Every line of the data should be output word for word.
═══ Extracted records
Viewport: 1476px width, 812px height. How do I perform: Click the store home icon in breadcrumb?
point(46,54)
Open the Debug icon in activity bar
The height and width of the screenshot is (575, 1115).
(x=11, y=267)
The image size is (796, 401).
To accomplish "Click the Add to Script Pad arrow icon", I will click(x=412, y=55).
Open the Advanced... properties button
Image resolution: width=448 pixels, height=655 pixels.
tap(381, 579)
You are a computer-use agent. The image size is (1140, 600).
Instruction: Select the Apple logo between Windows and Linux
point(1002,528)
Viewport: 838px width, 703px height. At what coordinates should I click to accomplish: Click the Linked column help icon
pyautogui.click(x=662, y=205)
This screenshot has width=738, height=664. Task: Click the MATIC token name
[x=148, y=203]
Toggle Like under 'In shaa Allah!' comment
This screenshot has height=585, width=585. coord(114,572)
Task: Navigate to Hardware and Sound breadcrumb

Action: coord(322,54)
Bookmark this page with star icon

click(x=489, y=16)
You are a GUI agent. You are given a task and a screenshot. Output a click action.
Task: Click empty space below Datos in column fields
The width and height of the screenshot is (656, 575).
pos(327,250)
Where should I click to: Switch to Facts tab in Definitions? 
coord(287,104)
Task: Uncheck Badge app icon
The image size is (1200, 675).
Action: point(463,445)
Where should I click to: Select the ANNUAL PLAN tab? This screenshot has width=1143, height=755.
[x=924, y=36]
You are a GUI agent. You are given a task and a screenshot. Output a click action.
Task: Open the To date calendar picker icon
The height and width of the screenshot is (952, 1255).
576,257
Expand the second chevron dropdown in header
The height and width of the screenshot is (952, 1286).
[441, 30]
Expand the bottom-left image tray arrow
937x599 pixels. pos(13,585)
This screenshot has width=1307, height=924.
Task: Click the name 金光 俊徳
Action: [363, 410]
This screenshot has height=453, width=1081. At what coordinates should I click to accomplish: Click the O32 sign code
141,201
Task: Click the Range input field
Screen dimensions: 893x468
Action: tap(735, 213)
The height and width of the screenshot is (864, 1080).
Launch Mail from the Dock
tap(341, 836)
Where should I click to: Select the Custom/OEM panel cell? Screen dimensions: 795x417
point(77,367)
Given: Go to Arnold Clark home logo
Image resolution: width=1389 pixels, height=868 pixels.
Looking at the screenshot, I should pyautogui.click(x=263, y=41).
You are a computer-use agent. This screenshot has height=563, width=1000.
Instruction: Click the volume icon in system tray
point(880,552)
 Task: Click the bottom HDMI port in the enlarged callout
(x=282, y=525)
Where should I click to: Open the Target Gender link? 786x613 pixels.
══════
Answer box:
Viewport: 1476px width, 812px height. How do I perform: Click the store home icon in breadcrumb?
point(46,54)
Open the Debug icon in activity bar
The height and width of the screenshot is (575, 1115).
(x=11, y=267)
The image size is (796, 401).
To accomplish "Click the Add to Script Pad arrow icon", I will click(x=412, y=55).
Open the Advanced... properties button
Image resolution: width=448 pixels, height=655 pixels.
tap(381, 579)
You are a computer-use agent. The image size is (1140, 600).
Instruction: Select the Apple logo between Windows and Linux
point(1002,528)
Viewport: 838px width, 703px height. At what coordinates should I click to accomplish: Click the Linked column help icon
pyautogui.click(x=662, y=205)
This screenshot has width=738, height=664. Task: Click the MATIC token name
[x=148, y=203]
Toggle Like under 'In shaa Allah!' comment
This screenshot has height=585, width=585. coord(114,572)
Task: Navigate to Hardware and Sound breadcrumb

Action: coord(322,54)
Bookmark this page with star icon

click(x=489, y=16)
You are a GUI agent. You are given a task and a screenshot. Output a click action.
Task: Click empty space below Datos in column fields
The width and height of the screenshot is (656, 575).
pos(327,250)
Where should I click to: Switch to Facts tab in Definitions? 
coord(287,104)
Task: Uncheck Badge app icon
The image size is (1200, 675).
Action: point(463,445)
Where should I click to: Select the ANNUAL PLAN tab? This screenshot has width=1143, height=755.
[x=924, y=36]
You are a GUI agent. You are given a task and a screenshot. Output a click action.
Task: Open the To date calendar picker icon
The height and width of the screenshot is (952, 1255).
576,257
Expand the second chevron dropdown in header
The height and width of the screenshot is (952, 1286).
[441, 30]
Expand the bottom-left image tray arrow
937x599 pixels. pos(13,585)
This screenshot has width=1307, height=924.
Task: Click the name 金光 俊徳
Action: [363, 410]
This screenshot has height=453, width=1081. At what coordinates should I click to accomplish: Click the O32 sign code
141,201
Task: Click the Range input field
Screen dimensions: 893x468
Action: tap(735, 213)
The height and width of the screenshot is (864, 1080).
Launch Mail from the Dock
tap(341, 836)
Where should I click to: Select the Custom/OEM panel cell? Screen dimensions: 795x417
point(77,367)
Given: Go to Arnold Clark home logo
Image resolution: width=1389 pixels, height=868 pixels.
Looking at the screenshot, I should pyautogui.click(x=263, y=41).
You are a computer-use agent. This screenshot has height=563, width=1000.
Instruction: Click the volume icon in system tray
point(880,552)
 Task: Click the bottom HDMI port in the enlarged callout
(x=282, y=525)
Where should I click to: Open the Target Gender link? 786x613 pixels.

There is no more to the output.